Antiferroelectric instability in kagome francisites Cu$_3$Bi(SeO$_3$)$_2$O$_2$X (X = Cl, Br)

TL;DR

This study reveals antiferroelectric distortions in kagome francisite Cu$_3$Bi(SeO$_3$)$_2$O$_2$Cl below 115K, showing how atomic displacements influence magnetic properties and structural stability, with implications for related halogen compounds.

Contribution

First demonstration of antiferroelectric distortion in kagome francisite Cu$_3$Bi(SeO$_3$)$_2$O$_2$Cl using density-functional calculations and synchrotron diffraction.

Findings

Antiferroelectric distortion occurs below 115K in Cu$_3$Bi(SeO$_3$)$_2$O$_2$Cl.

Br analogue remains stable but shows local displacements near instability.

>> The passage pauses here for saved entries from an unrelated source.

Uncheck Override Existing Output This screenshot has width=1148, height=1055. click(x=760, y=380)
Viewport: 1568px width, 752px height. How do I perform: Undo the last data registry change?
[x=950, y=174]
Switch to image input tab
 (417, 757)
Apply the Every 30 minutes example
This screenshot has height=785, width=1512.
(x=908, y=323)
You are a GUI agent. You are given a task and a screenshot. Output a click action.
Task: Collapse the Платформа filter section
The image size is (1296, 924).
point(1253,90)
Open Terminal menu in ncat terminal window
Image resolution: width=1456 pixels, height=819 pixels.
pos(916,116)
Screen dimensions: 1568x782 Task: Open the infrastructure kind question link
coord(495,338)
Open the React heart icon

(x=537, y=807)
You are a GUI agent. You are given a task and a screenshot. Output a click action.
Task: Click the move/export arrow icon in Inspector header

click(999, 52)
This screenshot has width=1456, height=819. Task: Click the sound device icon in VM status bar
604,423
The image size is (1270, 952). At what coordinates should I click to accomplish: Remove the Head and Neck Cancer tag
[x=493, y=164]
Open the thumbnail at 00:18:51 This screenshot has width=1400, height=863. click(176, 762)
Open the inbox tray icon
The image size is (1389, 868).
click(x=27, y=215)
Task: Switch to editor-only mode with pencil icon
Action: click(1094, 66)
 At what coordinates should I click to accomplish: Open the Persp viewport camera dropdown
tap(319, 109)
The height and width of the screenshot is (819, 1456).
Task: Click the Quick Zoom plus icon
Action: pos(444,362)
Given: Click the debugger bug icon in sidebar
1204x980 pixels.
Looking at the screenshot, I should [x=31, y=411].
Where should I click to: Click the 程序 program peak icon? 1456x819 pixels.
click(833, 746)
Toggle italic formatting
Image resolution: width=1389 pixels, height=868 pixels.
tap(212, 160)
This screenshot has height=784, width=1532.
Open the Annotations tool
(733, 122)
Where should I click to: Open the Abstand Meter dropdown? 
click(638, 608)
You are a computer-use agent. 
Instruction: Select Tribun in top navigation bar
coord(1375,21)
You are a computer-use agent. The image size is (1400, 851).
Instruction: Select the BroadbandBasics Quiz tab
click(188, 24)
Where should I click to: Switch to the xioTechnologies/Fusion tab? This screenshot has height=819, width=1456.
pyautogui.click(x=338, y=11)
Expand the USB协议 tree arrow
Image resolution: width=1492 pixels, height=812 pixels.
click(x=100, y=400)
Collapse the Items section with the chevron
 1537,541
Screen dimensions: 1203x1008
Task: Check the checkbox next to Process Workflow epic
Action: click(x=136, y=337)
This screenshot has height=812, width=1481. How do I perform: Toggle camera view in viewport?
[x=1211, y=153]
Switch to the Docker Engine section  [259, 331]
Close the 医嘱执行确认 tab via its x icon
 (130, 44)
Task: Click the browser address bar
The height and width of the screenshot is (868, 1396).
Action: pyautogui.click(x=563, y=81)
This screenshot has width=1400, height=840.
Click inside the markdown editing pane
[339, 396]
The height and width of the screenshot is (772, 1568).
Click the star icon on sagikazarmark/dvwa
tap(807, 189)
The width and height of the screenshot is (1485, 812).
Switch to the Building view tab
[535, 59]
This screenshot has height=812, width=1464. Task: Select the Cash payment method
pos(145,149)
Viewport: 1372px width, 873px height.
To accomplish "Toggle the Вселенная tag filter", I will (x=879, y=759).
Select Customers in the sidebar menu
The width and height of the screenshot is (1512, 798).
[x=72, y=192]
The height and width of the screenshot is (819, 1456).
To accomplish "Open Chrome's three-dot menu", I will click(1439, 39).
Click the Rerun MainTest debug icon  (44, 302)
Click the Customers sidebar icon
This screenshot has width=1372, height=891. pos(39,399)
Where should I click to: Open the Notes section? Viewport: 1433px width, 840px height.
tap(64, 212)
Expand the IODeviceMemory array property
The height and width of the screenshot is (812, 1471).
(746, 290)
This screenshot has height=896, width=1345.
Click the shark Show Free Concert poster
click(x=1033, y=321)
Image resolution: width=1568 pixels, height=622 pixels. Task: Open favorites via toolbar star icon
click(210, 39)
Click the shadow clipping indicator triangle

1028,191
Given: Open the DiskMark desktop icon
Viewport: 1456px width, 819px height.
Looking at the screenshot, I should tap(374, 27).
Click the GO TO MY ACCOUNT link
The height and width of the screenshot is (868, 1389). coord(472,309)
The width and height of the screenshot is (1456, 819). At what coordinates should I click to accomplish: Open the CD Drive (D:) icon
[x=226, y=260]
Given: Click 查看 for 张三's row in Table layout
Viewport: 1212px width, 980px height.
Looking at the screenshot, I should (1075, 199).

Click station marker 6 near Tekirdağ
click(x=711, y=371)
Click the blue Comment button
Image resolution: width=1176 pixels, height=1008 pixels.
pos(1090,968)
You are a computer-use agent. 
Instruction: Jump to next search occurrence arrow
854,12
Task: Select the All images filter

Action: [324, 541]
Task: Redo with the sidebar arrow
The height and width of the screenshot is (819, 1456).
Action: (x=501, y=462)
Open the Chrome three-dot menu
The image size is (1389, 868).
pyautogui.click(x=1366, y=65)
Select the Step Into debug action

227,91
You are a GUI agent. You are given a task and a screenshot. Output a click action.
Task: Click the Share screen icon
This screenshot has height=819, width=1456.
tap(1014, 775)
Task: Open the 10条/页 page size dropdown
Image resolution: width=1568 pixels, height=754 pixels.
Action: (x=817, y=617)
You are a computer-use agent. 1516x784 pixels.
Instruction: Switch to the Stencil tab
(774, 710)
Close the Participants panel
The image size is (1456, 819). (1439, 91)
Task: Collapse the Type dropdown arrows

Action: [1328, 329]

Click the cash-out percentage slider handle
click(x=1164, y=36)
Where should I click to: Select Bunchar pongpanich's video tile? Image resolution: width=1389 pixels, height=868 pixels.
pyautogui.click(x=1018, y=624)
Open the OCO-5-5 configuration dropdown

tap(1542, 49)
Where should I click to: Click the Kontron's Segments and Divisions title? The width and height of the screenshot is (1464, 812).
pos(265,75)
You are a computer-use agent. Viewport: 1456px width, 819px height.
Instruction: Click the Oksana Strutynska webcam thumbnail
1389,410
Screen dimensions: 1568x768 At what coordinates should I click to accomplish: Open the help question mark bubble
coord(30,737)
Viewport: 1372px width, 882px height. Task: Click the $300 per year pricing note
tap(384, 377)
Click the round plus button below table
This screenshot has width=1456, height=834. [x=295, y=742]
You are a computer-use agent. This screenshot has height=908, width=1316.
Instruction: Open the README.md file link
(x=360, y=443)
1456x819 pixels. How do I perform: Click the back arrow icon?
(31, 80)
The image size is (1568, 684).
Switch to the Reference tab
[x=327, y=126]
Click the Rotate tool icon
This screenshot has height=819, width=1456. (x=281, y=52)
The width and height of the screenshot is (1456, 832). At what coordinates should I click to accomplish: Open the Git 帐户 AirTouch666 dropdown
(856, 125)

Distortion affects kagome spin lattice and magnetization.

Abstract

Density-functional calculations of lattice dynamics and high-resolution synchrotron powder diffraction uncover antiferroelectric distortion in the kagome francisite Cu$_3$Bi(SeO$_3$)$_2$O$_2$Cl below 115K. Its Br-containing analogue is stable in the room-temperature crystal structure down to at least 10K, although the Br compound is on the verge of a similar antiferroelectric instability and reveals local displacements of Cu and Br atoms. The I-containing compound is stable in its room-temperature structure according to density-functional calculations. We show that the distortion involves cooperative displacements of Cu and Cl atoms, and originates from the optimization of interatomic distances for weakly bonded halogen atoms. The distortion introduces a tangible deformation of the kagome spin lattice and may be responsible for the reduced net magnetization of the Cl compound compared to the Br one. The polar structure of Cu$_3$Bi(SeO$_3$)$_2$O$_2$Cl is only slightly higher in energy than the non-polar antiferroelectric structure, but no convincing evidence of its formation could be obtained.